Keywords: visual system, convolutional neural networks, recurrent neural networks, active vision, active sensing, ocular drift
Abstract: Dynamical phenomena, such as recurrent neuronal activity and perpetual motion of the eye, are typically overlooked in models of bottom-up visual perception. Recent experiments suggest that tiny inter-saccadic eye motion ("fixational drift") enhances visual acuity beyond the limit imposed by the density of retinal photoreceptors. Here we hypothesize that such an enhancement is enabled by recurrent neuronal computations in early visual areas. Specifically, we explore a setting involving a low-resolution dynamical sensor that moves with respect to a static scene, with drift-like tiny steps. This setting mimics a dynamical eye viewing objects in perceptually-challenging conditions.
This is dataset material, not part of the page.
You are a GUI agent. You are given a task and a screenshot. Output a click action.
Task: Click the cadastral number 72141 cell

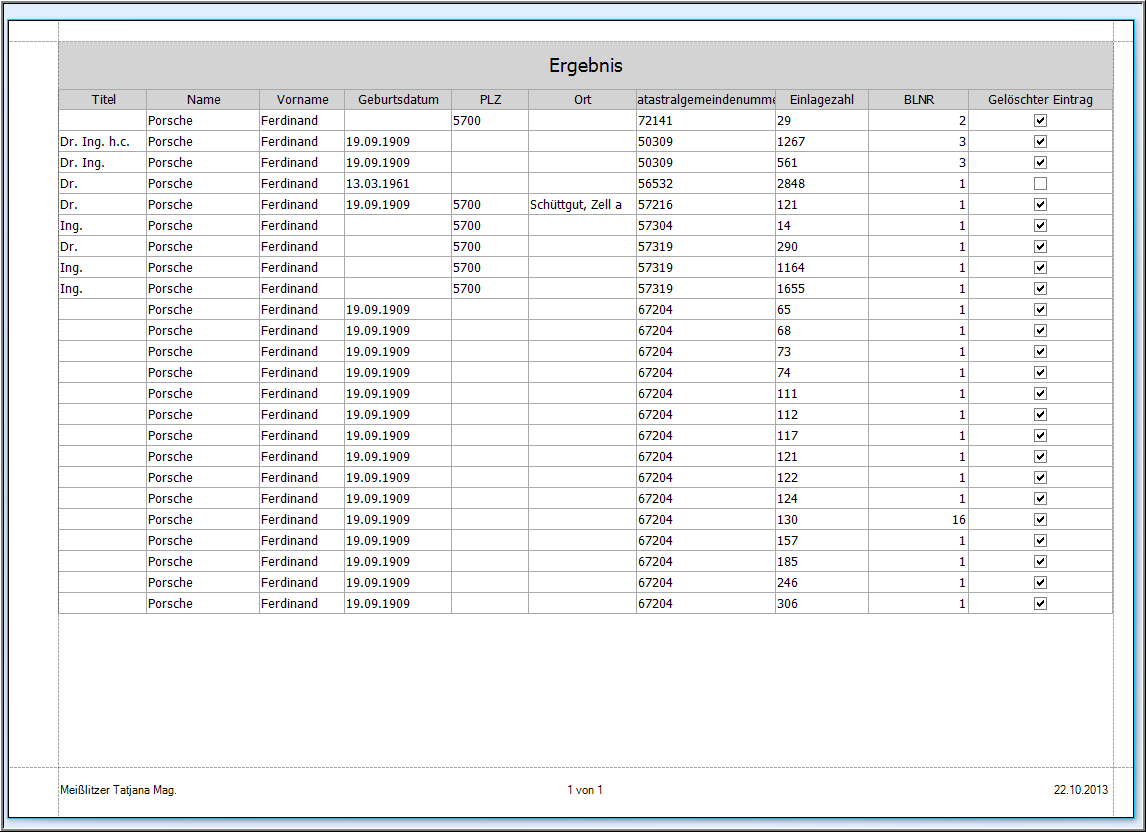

The dynamical sensory input is classified by a convolutional neural network with recurrent connectivity added to its lower layers, in analogy to recurrent connectivity in early visual areas. Applying our system to CIFAR-10 and CIFAR-100 datasets down-sampled via 8x8 sensor, we found that (i) classification accuracy, which is drastically reduced by this down-sampling, is mostly restored to its 32x32 baseline level when using a moving sensor and recurrent connectivity, (ii) in this setting, neurons in the early layers exhibit a wide repertoire of selectivity patterns, spanning the spatiotemporal selectivity space, with neurons preferring different combinations of spatial and temporal patterning, and (iii) curved sensor's trajectories improve visual acuity compared to straight trajectories, echoing recent experimental findings involving eye-tracking in challenging conditions. Our work sheds light on the possible role of recurrent connectivity in early vision as well as the roles of fixational drift and temporal-frequency selective cells in the visual system. It also proposes a solution for artificial image recognition in settings with limited resolution and multiple time samples, such as in edge AI applications.
One-sentence Summary: We show how recurrent connectivity in early vision together with eye motion helps to cope with limited sensor's spatial resolution.
Supplementary Material: zip